§ Texto proporcionado
####################

# CC5215: Privacidad de Datos

## Laboratorio 5

Integrantes:

- Francisco Gutiérrez Albornoz

In [26]:
# Load the data and libraries
import pandas as pd
import numpy as np
import random
from scipy import stats
import matplotlib.pyplot as plt
plt.style.use('seaborn-v0_8-whitegrid')

def laplace_mech(v, sensitivity, epsilon):
    return v + np.random.laplace(loc=0, scale=sensitivity / epsilon)

def pct_error(orig, priv):
    return np.abs(orig - priv)/orig * 100.0

adult = pd.read_csv('https://users.dcc.uchile.cl/~mtoro/cursos/cc5215/adult_with_pii.csv')


**Note**: this function (and the rest of the ones you'll define in this assignment) take a list of *query results* rather than the queries themselves (as we saw in class). This simplification makes your code a little bit simpler.

In [27]:
# preserves epsilon-differential privacy
def above_threshold(query_results, T, epsilon):
    T_hat = T + np.random.laplace(loc=0, scale = 2/epsilon)

    for idx, q in enumerate(query_results):
        nu_i = np.random.laplace(loc=0, scale = 4/epsilon)
        if q + nu_i >= T_hat:
            return idx
    return None

## Question 1 (5 points)

The code below defines a finite set of options for marital status. Define a scoring function that returns high scores for common marital statuses, and low scores for uncommon ones (e.g. the score could be the number of people with that status). Remember that your function should be 1-sensitive.

####################

§ Información proporcionada
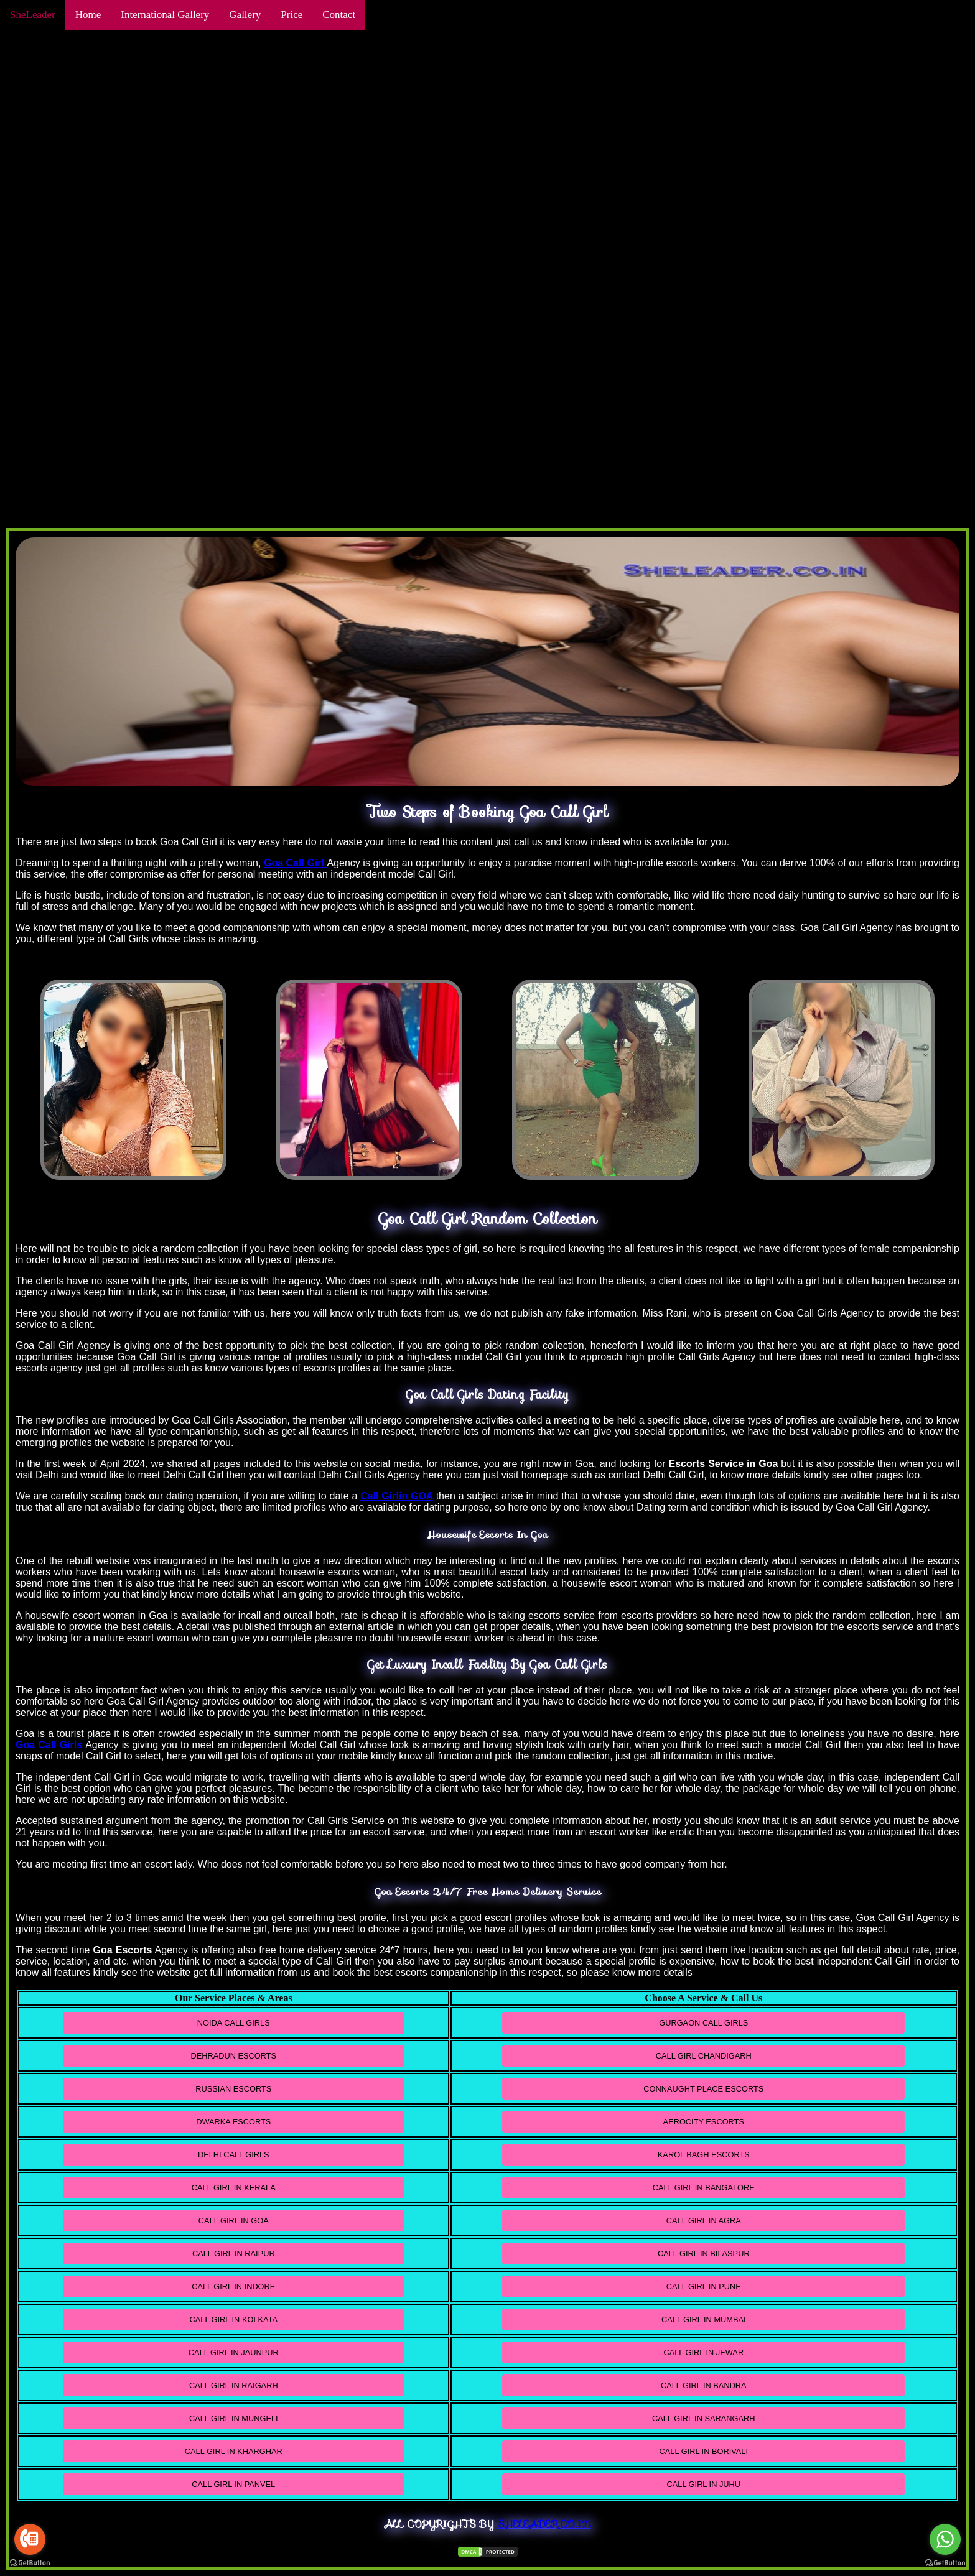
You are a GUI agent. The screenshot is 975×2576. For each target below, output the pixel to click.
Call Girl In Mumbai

####################

§ Lista de tareas
a. Traduzca al español esta oración del texto proporcionado: "This simplification makes your code a little bit simpler."
b. Según el texto proporcionado, ¿cuántos puntos vale la "Question 1"?
c. Transcriba el texto proporcionado desde "for idx, q in" hasta "1 (5 points)", sustituyendo "nu_i" por "ruido_i".

§ Resultados de tareas
a. Esta simplificación hace que su código sea un poco más sencillo.

b. 5 puntos.

c.
for idx, q in enumerate(query_results):
        ruido_i = np.random.laplace(loc=0, scale = 4/epsilon)
        if q + ruido_i >= T_hat:
            return idx
    return None

## Question 1 (5 points)